The interim budget presented in February upheld India’s tax deducted at source (TDS) rate for cryptocurrency transactions at 1%, a rule that was enacted by Parliament in April 2022.
Following the introduction of this tax regime, the Indian crypto industry experienced a significant drop in trade volume, raising concerns about its impact on market activity.
Industry representatives have been vocal in their calls for reform. They have proposed reducing the TDS rate from 1% to 0.01% and implementing progressive taxation on gains. Additionally, they emphasize the need to allow the offsetting of losses against gains to create a fairer tax system.

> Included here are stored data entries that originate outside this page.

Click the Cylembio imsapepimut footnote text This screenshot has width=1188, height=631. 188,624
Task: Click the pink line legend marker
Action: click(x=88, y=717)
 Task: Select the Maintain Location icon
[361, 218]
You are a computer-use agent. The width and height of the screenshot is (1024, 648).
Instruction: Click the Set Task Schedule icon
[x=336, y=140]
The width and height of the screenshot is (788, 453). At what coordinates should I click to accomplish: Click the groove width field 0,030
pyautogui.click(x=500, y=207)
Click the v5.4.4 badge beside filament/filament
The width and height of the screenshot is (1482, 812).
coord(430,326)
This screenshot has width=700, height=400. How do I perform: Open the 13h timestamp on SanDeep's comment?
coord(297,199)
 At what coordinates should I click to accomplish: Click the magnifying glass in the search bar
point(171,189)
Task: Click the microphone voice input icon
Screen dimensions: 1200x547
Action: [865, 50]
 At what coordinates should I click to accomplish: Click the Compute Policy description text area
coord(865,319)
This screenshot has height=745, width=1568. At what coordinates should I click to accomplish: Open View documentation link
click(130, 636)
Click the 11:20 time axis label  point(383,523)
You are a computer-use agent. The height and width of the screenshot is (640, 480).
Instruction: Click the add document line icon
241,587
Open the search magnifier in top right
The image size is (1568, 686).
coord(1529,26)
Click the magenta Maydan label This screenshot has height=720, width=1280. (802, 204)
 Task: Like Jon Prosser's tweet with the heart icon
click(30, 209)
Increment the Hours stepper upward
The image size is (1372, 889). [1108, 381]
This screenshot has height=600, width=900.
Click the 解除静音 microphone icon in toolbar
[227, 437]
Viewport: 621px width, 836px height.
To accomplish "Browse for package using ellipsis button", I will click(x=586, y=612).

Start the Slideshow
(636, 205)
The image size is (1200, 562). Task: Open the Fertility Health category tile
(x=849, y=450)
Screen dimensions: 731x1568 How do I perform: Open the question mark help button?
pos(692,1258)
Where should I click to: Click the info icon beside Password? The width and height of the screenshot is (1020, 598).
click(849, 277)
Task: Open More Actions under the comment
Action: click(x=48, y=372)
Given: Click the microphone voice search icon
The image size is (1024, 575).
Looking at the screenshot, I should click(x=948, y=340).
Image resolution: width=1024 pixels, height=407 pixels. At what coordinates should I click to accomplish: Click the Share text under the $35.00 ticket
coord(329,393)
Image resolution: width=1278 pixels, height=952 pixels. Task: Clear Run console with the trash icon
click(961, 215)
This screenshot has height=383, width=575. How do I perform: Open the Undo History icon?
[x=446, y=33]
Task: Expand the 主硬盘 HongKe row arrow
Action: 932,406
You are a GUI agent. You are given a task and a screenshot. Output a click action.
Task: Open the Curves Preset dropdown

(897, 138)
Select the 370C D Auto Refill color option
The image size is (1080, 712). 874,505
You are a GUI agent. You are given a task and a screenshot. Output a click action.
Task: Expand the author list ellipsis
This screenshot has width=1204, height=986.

The latest budget presentation confirms that the 1% TDS rate for cryptocurrency transactions will remain unchanged, despite industry appeals for a reduction. Additionally, the flat 30% income tax rate on earnings from crypto assets, which applies to both trading and investments, will continue.
Finance Minister Nirmala Sitharaman has stated that this decision reflects the government’s cautious approach. In September 2023, Nischal Shetty, CEO of India’s largest exchange WazirX, had predicted that the government would likely retain the current tax regime.
Sumit Gupta, founder and CEO of CoinDCX, discussed the tax regime’s impact on India’s crypto industry in an interview with crypto.news last month. He noted that the high tax rates have significantly reduced liquidity and driven investors to seek offshore platforms.
While the latest budget also removed certain taxes for investors, which Gupta welcomed as a positive development for the local crypto industry, he expressed disappointment that the TDS rate was not adjusted. Gupta emphasized the industry’s ongoing push for a more favorable tax framework, including reducing the TDS to 0.01%, allowing the offsetting of losses on virtual digital asset (VDA) transactions, and revising the 30% tax on capital gains.